Council Member Don Zimmerman had questions brought up by the very generosity of the proposal. Zimmerman noted that when he was looking through the contract, he found a section that would allow the city to revoke the license agreement at any time for no reason. He found it suspicious, “because no investor in their right mind comes up with $20 to $30 million and puts in improvements that can be lost for no reason.” That stipulation, together with the 90-year contract, made the idea seem implausible.
Later, under questioning from Mayor Pro Tem Kathie Tovo, Assistant City Attorney Gregory Miller explained that although Decker Golf had initially asked for some safeguards in the contract, those safeguards would have turned the agreement into a lease. Since the city is not allowed to lease parkland, it declined the developer’s request.
Council Member Sheri Gallo, a real estate agent, wanted to know the appraised value of the parkland. She also questioned whether golf is the best use for the property, because she noted, as others have, that golf is becoming less popular. She wondered as well why a public golf course would be charging $120 or more for a round of golf.
City golf division manager Kevin Gomillion said Austin already has plenty of lower-priced golf courses. He said the PGA wants to come to Austin, and this would be a good spot for them.
Toward the end of the conversation, Mayor Steve Adler weighed in, echoing Gallo: “I question whether this is the best use of this asset.” However, he seemed not to be taking a definite position, as opposed to Pool, Tovo and Garza, who seem firmly opposed.
Adler told his colleagues he wants them to return from their committees with answers by the end of April.

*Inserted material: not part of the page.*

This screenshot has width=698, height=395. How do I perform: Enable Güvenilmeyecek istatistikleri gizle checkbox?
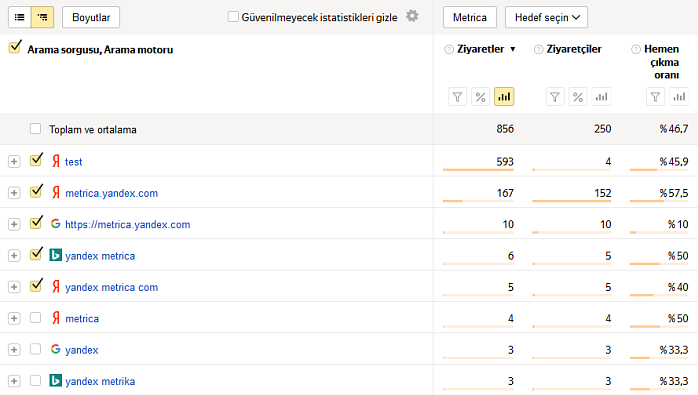[x=233, y=17]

Houston read a lengthy statement at the end of the discussion. She said, “We have wonderful and weird people, and yet no one can deny that there is a marked difference in the way our assets are treated in one part of our community compared to the far reaches of East, Northeast and Southeast Austin. Our parkland has been neglected. Our neighborhoods have been neglected. And neither industry nor small businesses have been offered incentives to locate here.
“Item No. 28 is not about the environment, natural resources, flora or fauna. Item No. 28 is about people, opportunity, economic development and hope. From the point of view of a member of the community, homeowners and renters have lived east of Highway 183 since the ’70s, faithfully paying their property taxes, directly or through increases in rent, and living their lives with limited or no services or amenities,” she said.

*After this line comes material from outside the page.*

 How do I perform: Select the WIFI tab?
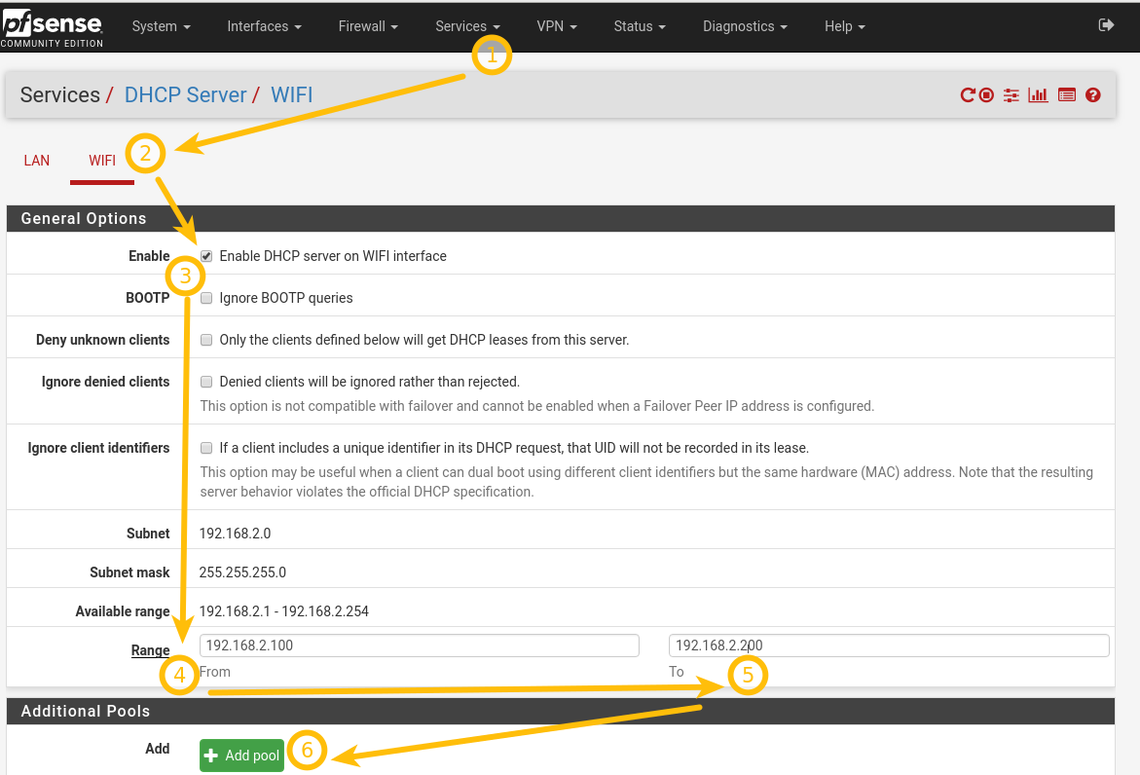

Houston continued, saying citizens living east of US 183 “have been waiting patiently for the city to get serious about employment opportunities. We now find ourselves in a situation where many people see the public/private partnership to create golf courses as the way to get the jobs, financial resources and community benefits that are needed, before another 15 years passes.”

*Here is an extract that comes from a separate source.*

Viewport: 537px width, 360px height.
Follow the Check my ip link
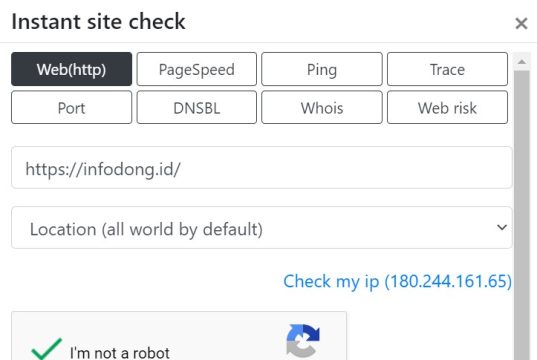397,281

Houston noted that 15 years ago, then-Council Member Willie Lewis supported constructing a golf course and other amenities on the same parkland. However, on Nov. 7, 2000, voters narrowly rejected a proposition to allow a contract for development of the park as a golf course.
Houston said whether the item passes or fails, she expects the city to create strategies to build more infrastructure and attract additional employment to the area.